Mitigations. Scope bucket IAM to the specific profile's prefix. Enable object-lock / versioning / MFA-delete on the bucket. Rotate bucket credentials independently of MySQL credentials.

The DNS zone trust is compromised

Bloodraven writes DNSEndpoint CRs; external-dns translates them into DNS records. If the DNS provider or external-dns itself is compromised, an attacker can repoint MySQL traffic to an attacker-controlled endpoint. Bloodraven cannot prevent this.
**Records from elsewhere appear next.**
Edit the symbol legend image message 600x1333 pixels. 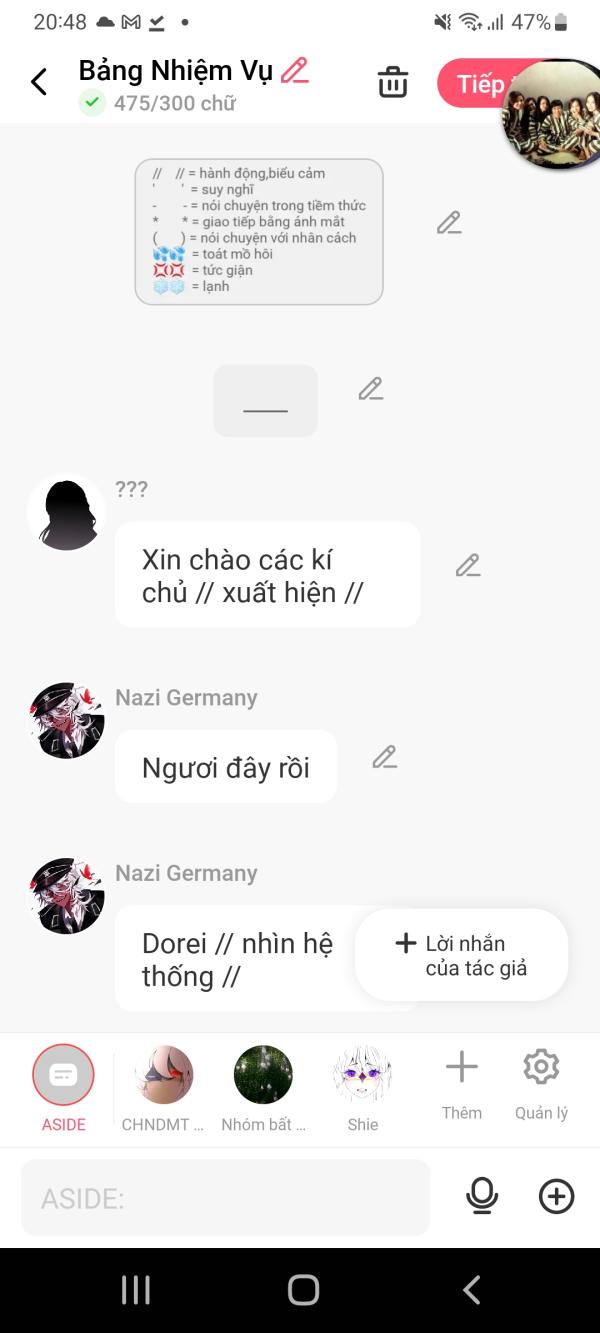[449, 223]
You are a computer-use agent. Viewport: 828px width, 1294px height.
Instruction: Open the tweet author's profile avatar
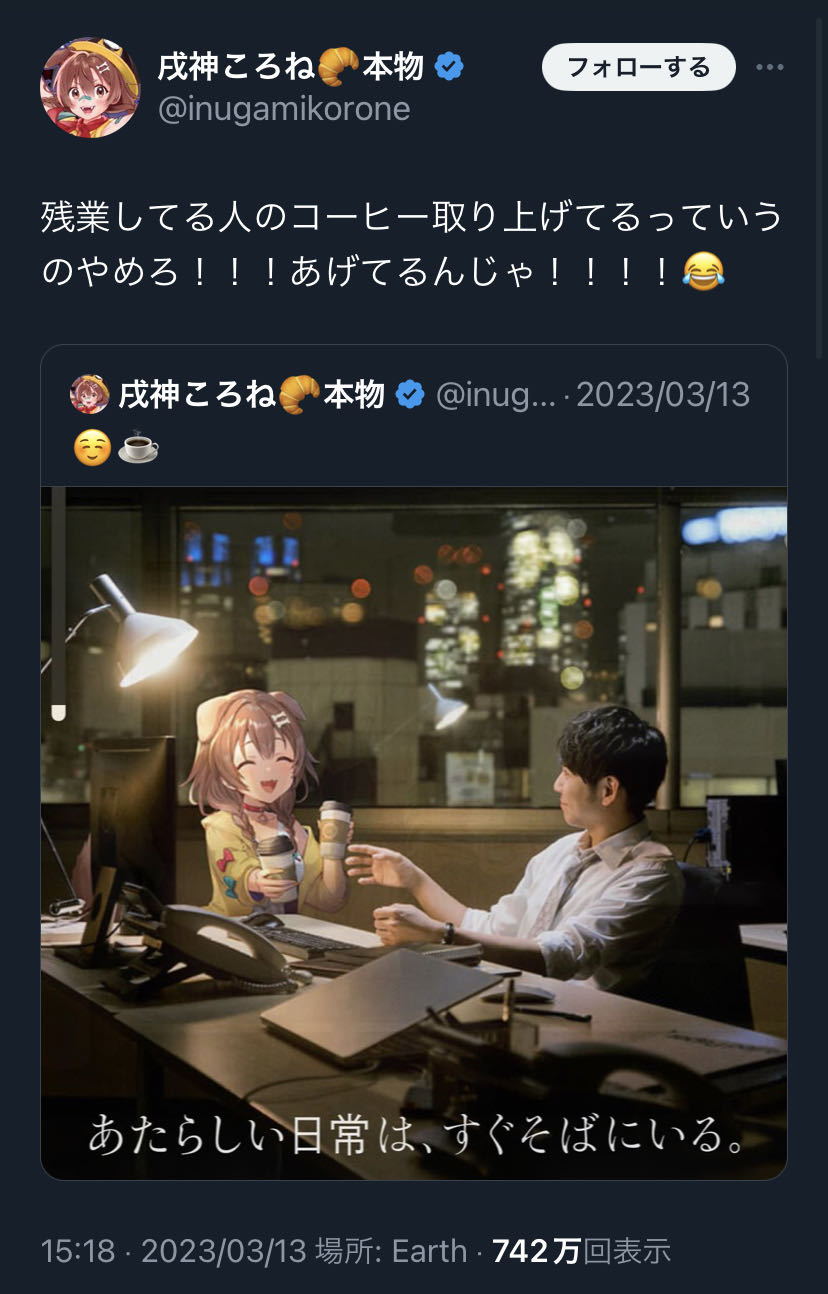point(90,88)
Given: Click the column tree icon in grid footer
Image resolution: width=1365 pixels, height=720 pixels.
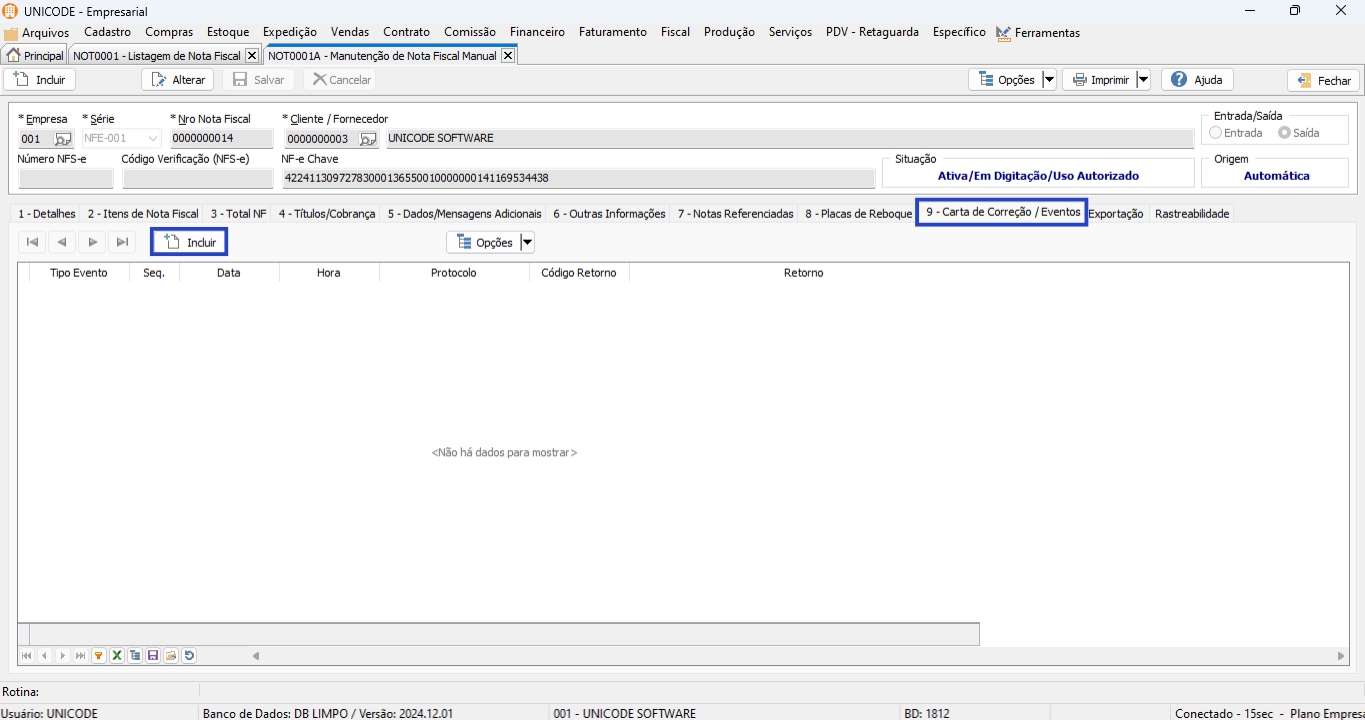Looking at the screenshot, I should point(135,656).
The only mitigation is defense in depth at the DNS layer — zone- signing, IAM scoping of external-dns, and short TTLs that limit the window during which a malicious repoint holds.

What Bloodraven does not defend against

Explicit non-goals, so the list above is complete:

• Container escape from mysqld — Out of scope; treat mysqld as you would any other privileged workload in your cluster.
• Kernel-level exfiltration of data in MySQL memory — out of scope; use confidential-computing primitives at the node level if required.
• Malicious application SQL — the operator cannot distinguish a legitimate write from a malicious one. Application-level access control is the app's responsibility.
• Kubernetes API server compromise — nothing below the API server can be trusted if the API server is compromised.
• Supply-chain attacks on the operator or sidecar images — pin and mirror per Production hardening.
• DoS of the control plane — an attacker with patch on a CR can trigger reconciles at whatever rate the API server allows. The operator is rate-limited by controller-runtime's workqueue, but a motivated abuser can still produce noise.

Hardening summary

If you only read one section, read this. The minimum for a production deployment:

1. Use spec.credentials (per-role) — never spec.secretName (legacy DSN).
2. Set spec.tls and require it in the MySQL clients.
3. Scope patch on MysqlFailoverGroup tightly — it is the reclone and planned-failover vector.
4. Keep the operator in its own namespace and do not grant its ServiceAccount to anyone else.
5. Apply a NetworkPolicy that permits only the operator to reach sidecar :8080 and the dashboard to reach operator :8082.
6. Store credential Secrets with a rotating provider and rotate on a schedule.
7. Lock down the backup bucket IAM to the prefix the profile uses, and enable versioning / object-lock.
8. Subscribe to divergent-GTID alerts (bloodraven_divergent_transactions > 0) — that is your "someone wrote to the wrong primary" tripwire.

For the full checklist see Production hardening.